(Text and element pointing records)
****************
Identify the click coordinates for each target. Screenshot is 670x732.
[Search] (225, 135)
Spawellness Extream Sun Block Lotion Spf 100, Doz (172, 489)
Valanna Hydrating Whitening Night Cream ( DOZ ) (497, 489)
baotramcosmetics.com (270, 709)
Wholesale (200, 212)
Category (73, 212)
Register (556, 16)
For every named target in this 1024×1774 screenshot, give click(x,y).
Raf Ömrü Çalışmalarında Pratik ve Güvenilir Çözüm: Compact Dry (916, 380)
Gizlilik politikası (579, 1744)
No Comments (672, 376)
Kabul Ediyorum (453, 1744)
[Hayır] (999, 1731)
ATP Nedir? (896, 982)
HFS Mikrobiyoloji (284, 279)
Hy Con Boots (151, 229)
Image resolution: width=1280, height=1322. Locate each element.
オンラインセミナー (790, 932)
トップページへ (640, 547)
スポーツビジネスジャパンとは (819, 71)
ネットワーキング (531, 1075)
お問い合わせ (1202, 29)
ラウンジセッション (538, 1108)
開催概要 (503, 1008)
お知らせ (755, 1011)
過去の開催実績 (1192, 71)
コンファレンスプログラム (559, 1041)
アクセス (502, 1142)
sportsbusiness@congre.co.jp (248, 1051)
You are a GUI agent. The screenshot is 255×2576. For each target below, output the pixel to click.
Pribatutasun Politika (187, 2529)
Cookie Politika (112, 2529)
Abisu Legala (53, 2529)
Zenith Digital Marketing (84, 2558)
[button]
****************
> [EXERCISE GOAL] Recast the lines of the material between the line holding "トップページへ (640, 547)" and the line holding "Pribatutasun Politika (187, 2529)", inclusive, as a JSON list of strings with one string per line and blank lines omitted.

> [FULL ANSWER]
[
  "トップページへ (640, 547)",
  "スポーツビジネスジャパンとは (819, 71)",
  "ネットワーキング (531, 1075)",
  "お問い合わせ (1202, 29)",
  "ラウンジセッション (538, 1108)",
  "開催概要 (503, 1008)",
  "お知らせ (755, 1011)",
  "過去の開催実績 (1192, 71)",
  "コンファレンスプログラム (559, 1041)",
  "アクセス (502, 1142)",
  "sportsbusiness@congre.co.jp (248, 1051)",
  "You are a GUI agent. The screenshot is 255×2576. For each target below, output the pixel to click.",
  "Pribatutasun Politika (187, 2529)"
]